The nurse is discussing Kübler-Ross's stages of grieving with a group of patients who are undergoing cancer treatment. A patient states that they will become a better person and help others if the cancer treatment is successful. In which stage of grieving should the nurse place this patient? A. Denial B. Depression C. Acceptance D. Bargaining

Answer: D The patient is in the bargaining stage of grief, because the patient states that they will become a better person and help others if the cancer is cured. The patient is not denying the cancer diagnosis, nor is the patient showing signs of depression or acceptance.

The nurse is talking with a child who has sustained the loss of a parent. Which behavior should the nurse expect the child to display in relation to the grief? A. Being withdrawn at both home and school B. Acting out at home and being withdrawn at school C. Acting out at both home and school D. Being withdrawn at home but acting out at school

Answer: D While behavioral responses to grief vary depending on developmental age, temperament, and other factors, common behaviors manifested by children in response to grief are usually withdrawing at home and acting out at school.

A​ 36-year-old client recently had an elective abortion. The client does not wish to share this experience with their family members. Which type of grief is this client likely to be​ experiencing? A. Developmental B. Complicated C. Anticipatory D. Disenfranchised

Answer: D ​Rationale: Disenfranchised grief occurs when the person is unable to acknowledge the loss to​ others; this is the type of grief that often occurs for clients who have an abortion. Complicated grief occurs when coping strategies have not been successful. Anticipatory grief is grief that is experienced before the event occurs. Developmental​ losses, not​ grief, are associated with development​ stages, such as aging.

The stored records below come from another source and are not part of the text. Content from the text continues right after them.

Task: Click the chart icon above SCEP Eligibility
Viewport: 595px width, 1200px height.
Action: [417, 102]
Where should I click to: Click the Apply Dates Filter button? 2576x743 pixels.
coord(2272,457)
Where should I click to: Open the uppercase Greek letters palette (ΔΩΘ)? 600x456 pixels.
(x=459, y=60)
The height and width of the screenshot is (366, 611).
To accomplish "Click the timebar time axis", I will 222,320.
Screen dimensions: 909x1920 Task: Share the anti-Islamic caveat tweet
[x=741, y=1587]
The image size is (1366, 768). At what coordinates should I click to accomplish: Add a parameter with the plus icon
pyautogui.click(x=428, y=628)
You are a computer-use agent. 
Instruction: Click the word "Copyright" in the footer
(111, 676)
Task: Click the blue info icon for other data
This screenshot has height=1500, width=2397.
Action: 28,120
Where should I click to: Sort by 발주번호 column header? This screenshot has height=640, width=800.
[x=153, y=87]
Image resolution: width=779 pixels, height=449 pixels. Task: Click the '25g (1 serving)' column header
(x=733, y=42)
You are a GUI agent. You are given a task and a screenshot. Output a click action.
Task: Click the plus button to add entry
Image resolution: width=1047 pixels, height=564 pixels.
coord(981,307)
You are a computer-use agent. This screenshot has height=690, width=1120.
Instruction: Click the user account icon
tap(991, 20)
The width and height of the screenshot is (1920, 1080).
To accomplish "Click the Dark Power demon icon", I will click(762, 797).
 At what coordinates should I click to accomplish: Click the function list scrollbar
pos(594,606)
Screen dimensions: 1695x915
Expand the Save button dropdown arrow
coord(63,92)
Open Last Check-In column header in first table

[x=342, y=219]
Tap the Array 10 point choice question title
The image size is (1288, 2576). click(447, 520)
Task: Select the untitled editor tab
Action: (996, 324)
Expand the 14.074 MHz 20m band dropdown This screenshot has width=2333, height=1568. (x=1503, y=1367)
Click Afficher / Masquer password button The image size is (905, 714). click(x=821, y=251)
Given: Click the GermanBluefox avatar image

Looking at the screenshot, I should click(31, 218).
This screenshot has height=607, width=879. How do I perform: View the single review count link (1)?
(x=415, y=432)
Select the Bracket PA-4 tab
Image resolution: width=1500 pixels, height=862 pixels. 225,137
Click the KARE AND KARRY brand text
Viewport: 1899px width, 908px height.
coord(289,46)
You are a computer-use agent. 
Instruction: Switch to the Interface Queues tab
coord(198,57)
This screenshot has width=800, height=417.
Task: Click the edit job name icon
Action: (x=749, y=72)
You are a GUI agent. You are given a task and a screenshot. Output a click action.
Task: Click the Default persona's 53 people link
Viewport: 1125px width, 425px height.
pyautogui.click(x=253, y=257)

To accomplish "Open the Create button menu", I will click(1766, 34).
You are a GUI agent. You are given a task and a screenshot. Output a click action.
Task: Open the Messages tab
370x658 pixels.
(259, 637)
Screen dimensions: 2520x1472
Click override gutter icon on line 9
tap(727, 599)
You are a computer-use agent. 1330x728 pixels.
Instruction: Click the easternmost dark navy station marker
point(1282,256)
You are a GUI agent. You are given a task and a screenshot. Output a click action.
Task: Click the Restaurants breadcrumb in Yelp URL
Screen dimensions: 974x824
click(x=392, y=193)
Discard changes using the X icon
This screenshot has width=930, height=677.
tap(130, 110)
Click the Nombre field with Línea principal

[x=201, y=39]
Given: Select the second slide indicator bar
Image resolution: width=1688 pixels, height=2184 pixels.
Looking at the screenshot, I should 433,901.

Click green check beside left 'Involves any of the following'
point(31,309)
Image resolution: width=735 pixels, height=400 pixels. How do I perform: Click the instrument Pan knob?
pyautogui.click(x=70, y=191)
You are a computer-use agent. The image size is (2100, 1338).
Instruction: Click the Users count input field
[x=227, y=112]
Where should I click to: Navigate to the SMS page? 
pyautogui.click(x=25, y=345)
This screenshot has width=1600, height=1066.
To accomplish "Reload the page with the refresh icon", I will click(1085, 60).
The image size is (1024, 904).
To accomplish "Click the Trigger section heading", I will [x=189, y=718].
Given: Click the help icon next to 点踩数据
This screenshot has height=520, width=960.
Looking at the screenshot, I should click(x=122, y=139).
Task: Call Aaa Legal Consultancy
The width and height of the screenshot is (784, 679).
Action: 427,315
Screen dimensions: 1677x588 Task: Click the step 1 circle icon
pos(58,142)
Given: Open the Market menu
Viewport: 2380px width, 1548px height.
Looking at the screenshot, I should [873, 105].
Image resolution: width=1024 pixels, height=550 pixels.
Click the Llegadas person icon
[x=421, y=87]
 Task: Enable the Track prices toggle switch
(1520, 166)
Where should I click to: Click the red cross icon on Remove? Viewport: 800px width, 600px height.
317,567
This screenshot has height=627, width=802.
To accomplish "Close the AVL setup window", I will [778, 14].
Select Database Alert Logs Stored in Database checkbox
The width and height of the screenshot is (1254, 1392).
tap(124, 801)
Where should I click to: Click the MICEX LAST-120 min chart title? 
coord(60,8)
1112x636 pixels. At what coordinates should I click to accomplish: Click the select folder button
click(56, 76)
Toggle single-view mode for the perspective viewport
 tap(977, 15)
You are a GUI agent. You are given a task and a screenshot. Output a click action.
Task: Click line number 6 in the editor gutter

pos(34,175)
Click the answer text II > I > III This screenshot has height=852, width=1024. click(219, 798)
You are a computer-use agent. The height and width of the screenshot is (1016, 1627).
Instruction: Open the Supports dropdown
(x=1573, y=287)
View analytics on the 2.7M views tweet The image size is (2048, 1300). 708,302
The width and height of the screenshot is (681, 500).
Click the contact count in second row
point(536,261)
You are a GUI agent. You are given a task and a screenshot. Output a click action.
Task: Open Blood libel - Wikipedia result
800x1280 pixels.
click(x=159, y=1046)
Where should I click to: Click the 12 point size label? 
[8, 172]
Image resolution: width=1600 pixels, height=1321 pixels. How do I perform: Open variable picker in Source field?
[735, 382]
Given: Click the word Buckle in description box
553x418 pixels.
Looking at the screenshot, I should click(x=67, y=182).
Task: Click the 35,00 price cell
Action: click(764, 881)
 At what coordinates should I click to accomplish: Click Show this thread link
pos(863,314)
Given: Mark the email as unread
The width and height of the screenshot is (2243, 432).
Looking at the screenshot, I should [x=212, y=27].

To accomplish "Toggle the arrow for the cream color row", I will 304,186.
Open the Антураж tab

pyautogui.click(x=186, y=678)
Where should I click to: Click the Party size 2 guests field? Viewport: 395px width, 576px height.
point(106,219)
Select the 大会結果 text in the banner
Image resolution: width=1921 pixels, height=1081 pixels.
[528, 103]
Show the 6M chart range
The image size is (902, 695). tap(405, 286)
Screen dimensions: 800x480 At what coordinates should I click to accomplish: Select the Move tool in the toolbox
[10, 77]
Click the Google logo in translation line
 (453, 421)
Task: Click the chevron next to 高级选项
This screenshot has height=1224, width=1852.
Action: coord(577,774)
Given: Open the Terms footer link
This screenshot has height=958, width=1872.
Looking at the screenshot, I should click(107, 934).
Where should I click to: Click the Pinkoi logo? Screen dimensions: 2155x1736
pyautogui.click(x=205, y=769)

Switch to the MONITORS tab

The nurse is working with a client who lost a spouse. The client is undergoing complicated grief treatment. Which behavior indicates that the client has moved past the restoration​ phase? A. The client goes back to work after the funeral B. The client puts up pictures of their spouse around their home C. The client donates​ spouse's clothing to shelters D. The client begins to go out on dates with others

Answer: D ​Rationale: In the restoration​ phase, the client begins to move forward with life without the spouse. By beginning to go out on dates with​ others, the client has moved on past the restoration stage. Going back to work after the funeral does not indicate moving on in life without the​ spouse, as many people have to work to survive. Donating the​ spouse's clothing indicates acceptance that the spouse has died. Putting up pictures of the spouse throughout the home shows that the client is still grieving the loss.